[Collected data]
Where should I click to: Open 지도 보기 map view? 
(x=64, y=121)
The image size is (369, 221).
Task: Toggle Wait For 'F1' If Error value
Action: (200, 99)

Work to complete:
Extract every line above that contains the string "click". Case counts.

Result of this task:
Where should I click to: Open 지도 보기 map view? 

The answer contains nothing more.